====== Data for analysis

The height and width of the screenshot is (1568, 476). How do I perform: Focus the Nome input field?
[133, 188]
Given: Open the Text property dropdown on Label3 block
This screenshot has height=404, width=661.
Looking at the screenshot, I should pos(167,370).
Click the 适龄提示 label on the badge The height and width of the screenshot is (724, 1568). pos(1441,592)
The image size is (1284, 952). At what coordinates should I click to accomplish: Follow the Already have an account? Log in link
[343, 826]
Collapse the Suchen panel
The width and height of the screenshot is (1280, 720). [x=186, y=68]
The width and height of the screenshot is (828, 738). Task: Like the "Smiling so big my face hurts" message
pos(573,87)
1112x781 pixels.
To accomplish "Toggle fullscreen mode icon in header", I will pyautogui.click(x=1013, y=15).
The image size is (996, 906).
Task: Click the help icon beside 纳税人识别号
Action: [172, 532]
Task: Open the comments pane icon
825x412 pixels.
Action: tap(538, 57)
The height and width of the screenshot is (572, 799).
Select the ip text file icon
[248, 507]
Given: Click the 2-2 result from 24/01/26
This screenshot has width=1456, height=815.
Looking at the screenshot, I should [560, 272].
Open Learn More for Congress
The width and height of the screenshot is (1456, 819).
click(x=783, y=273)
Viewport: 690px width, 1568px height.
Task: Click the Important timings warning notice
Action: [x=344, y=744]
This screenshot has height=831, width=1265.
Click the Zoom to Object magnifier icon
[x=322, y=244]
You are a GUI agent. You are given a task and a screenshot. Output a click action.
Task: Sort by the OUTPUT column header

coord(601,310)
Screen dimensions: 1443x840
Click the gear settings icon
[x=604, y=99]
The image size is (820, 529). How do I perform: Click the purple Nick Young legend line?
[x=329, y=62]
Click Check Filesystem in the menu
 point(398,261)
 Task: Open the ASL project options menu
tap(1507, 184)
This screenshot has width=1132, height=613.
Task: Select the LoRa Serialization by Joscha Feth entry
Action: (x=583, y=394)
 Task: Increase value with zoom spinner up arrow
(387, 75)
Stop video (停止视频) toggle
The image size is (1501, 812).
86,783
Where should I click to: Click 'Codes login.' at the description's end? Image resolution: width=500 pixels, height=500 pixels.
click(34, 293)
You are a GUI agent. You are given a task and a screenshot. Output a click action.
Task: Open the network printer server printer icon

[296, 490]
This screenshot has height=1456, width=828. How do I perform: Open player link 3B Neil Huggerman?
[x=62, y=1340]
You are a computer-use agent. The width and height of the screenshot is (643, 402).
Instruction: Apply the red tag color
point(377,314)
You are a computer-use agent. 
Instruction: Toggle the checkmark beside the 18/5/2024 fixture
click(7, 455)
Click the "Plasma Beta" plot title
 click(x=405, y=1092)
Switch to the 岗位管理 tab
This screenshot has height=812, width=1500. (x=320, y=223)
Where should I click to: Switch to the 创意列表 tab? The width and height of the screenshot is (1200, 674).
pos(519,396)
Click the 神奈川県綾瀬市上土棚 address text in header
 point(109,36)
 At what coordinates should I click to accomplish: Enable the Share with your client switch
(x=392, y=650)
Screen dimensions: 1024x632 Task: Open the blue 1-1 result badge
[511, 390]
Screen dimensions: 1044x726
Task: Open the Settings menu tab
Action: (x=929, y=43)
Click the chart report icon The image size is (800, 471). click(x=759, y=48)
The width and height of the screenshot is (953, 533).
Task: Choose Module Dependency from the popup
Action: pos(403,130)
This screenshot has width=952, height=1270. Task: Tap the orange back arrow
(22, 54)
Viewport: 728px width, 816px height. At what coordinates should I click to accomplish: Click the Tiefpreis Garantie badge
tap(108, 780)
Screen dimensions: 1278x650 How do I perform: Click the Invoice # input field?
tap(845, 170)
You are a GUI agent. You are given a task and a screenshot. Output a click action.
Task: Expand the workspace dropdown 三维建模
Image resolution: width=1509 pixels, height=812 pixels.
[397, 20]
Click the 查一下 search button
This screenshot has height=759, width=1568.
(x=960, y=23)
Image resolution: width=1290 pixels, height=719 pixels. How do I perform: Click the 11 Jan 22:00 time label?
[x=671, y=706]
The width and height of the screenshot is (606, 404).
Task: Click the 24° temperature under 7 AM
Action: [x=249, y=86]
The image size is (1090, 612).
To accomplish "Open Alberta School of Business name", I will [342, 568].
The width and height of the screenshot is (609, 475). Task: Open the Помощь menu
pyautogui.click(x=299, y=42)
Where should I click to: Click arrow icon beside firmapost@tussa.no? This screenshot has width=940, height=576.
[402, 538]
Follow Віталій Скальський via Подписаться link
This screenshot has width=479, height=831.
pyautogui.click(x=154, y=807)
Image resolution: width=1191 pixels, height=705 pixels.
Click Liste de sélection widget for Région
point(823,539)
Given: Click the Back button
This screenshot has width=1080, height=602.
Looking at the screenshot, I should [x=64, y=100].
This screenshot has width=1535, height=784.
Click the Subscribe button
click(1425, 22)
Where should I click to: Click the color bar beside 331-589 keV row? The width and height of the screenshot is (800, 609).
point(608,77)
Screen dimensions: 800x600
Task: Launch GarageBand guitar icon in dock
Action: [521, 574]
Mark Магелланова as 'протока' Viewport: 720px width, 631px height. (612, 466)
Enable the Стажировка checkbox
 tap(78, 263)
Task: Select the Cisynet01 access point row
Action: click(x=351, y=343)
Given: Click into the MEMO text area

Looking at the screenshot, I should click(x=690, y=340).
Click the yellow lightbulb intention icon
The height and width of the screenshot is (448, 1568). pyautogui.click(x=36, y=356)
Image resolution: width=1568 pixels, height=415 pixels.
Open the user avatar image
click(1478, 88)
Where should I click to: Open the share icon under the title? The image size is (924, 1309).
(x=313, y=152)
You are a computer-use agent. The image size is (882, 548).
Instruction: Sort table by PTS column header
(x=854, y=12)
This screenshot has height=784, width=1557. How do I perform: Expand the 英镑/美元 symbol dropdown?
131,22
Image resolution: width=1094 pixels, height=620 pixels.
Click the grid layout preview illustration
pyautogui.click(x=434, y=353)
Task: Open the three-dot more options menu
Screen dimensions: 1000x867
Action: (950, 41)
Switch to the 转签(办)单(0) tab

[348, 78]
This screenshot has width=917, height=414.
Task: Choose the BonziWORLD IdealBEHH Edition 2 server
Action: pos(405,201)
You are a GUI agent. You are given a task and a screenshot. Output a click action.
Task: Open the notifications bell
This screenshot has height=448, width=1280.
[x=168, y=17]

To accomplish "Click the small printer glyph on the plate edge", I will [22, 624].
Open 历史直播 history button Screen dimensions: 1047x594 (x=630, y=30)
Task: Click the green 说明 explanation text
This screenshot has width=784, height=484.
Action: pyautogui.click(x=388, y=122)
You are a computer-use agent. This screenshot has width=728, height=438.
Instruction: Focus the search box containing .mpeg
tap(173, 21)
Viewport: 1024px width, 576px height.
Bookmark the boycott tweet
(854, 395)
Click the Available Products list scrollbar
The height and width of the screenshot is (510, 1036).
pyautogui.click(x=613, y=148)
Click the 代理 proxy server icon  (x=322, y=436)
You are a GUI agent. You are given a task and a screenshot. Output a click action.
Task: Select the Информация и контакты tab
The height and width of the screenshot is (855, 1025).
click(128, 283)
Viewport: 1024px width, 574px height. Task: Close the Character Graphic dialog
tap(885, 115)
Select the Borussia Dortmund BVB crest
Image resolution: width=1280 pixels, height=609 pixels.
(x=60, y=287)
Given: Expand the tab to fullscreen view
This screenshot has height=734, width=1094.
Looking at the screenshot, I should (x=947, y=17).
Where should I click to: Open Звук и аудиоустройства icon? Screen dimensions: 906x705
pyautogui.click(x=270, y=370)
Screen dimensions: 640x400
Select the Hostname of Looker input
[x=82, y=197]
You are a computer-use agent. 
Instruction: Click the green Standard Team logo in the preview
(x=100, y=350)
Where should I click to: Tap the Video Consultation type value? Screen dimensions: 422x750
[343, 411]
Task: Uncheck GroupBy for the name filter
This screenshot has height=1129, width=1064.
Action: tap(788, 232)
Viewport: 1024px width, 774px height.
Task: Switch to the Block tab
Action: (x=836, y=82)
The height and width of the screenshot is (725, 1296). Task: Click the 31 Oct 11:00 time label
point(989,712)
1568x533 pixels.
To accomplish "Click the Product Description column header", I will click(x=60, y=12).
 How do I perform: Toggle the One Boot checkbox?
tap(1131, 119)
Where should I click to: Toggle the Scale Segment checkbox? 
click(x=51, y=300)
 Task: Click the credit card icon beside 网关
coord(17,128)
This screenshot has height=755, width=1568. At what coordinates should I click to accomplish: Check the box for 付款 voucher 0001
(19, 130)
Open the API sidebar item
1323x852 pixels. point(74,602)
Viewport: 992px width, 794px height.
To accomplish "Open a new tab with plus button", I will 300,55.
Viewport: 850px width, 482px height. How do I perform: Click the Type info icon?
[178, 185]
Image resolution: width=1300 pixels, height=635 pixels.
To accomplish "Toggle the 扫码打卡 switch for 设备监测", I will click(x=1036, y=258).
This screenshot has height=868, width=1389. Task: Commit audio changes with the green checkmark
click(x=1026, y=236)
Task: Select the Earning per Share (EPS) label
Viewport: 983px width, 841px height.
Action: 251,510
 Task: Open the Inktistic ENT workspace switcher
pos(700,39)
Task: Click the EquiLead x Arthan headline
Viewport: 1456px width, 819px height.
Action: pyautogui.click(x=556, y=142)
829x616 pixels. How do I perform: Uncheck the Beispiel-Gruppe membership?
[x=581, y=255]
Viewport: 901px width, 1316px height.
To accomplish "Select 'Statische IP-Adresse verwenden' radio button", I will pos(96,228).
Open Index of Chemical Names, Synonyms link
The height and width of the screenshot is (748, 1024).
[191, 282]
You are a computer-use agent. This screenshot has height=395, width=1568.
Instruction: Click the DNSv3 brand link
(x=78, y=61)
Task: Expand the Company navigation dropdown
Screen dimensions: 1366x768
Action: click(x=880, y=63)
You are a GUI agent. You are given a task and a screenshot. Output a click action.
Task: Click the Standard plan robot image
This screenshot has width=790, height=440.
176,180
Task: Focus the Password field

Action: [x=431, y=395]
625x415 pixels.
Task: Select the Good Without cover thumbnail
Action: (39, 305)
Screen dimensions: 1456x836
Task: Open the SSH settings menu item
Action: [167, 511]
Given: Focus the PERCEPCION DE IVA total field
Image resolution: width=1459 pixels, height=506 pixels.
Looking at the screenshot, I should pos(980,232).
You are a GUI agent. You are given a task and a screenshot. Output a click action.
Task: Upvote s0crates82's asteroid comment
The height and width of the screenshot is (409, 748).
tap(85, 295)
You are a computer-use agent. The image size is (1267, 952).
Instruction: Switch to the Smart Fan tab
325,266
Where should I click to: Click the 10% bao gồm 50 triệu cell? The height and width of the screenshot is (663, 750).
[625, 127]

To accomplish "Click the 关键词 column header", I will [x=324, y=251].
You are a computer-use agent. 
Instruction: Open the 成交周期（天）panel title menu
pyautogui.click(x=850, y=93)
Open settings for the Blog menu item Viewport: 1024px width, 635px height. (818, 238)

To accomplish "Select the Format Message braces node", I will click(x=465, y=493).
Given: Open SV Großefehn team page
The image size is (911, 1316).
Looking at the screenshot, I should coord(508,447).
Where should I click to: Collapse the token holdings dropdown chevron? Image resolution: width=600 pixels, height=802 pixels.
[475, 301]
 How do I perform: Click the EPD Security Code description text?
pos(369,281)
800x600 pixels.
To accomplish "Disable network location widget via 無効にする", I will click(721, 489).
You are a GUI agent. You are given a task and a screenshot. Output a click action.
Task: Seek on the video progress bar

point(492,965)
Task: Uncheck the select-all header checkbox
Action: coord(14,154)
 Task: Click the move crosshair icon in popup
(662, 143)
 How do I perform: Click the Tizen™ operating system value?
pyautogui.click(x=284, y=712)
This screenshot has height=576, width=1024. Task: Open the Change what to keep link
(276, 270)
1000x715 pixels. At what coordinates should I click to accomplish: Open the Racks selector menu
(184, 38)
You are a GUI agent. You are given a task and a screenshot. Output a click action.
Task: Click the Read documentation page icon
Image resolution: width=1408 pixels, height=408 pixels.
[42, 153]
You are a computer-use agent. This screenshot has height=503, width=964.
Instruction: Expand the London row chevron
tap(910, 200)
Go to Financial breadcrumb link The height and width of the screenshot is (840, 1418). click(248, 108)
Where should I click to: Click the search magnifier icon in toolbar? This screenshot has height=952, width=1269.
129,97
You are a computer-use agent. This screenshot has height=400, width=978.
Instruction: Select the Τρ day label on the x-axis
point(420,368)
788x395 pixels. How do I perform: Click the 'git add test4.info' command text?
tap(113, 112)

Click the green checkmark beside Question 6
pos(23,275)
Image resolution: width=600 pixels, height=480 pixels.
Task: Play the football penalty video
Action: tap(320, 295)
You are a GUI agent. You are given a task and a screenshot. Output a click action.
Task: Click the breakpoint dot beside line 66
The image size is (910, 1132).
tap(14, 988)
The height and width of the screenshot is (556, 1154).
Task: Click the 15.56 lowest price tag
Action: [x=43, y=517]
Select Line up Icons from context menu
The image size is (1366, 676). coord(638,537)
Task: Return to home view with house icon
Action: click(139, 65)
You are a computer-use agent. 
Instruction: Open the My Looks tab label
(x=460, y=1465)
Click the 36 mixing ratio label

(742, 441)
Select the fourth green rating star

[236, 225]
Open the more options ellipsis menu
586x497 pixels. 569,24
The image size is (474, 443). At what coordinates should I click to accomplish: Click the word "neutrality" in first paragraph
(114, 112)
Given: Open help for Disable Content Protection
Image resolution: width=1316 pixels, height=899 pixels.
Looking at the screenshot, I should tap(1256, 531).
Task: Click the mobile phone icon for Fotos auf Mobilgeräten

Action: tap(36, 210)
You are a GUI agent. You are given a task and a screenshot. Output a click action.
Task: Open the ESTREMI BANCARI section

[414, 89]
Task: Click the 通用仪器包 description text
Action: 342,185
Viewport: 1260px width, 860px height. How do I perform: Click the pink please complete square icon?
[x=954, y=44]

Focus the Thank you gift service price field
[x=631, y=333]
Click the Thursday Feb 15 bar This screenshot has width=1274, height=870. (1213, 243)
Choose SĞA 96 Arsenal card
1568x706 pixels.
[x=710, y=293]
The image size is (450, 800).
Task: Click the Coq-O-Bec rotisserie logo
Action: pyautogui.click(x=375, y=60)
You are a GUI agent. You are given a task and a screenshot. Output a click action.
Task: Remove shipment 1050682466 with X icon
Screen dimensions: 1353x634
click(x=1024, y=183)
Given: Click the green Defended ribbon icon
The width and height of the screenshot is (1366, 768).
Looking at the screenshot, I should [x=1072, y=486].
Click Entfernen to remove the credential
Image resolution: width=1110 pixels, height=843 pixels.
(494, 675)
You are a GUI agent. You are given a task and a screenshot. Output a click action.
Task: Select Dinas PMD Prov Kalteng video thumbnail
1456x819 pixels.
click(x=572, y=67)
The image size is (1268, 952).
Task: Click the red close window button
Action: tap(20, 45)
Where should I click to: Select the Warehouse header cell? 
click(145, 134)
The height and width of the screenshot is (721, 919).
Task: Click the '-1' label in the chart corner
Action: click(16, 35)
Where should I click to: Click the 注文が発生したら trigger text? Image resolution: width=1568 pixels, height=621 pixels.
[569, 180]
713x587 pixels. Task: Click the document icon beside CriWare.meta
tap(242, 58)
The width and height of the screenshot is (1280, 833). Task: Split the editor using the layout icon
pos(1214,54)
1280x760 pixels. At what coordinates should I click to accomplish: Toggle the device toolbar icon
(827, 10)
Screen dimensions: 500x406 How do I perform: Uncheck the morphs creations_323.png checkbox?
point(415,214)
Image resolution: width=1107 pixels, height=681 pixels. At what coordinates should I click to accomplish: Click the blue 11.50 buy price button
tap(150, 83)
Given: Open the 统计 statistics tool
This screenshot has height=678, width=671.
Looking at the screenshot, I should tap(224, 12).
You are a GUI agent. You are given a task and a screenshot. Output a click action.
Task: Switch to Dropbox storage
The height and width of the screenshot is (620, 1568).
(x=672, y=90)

============

Assignment:
Restate, please, word for word the span of records running from the first line to the line bearing "Click the 适龄提示", both included, and nothing outside it.

Output for this task:
The height and width of the screenshot is (1568, 476). How do I perform: Focus the Nome input field?
[133, 188]
Given: Open the Text property dropdown on Label3 block
This screenshot has height=404, width=661.
Looking at the screenshot, I should pos(167,370).
Click the 适龄提示 label on the badge The height and width of the screenshot is (724, 1568). pos(1441,592)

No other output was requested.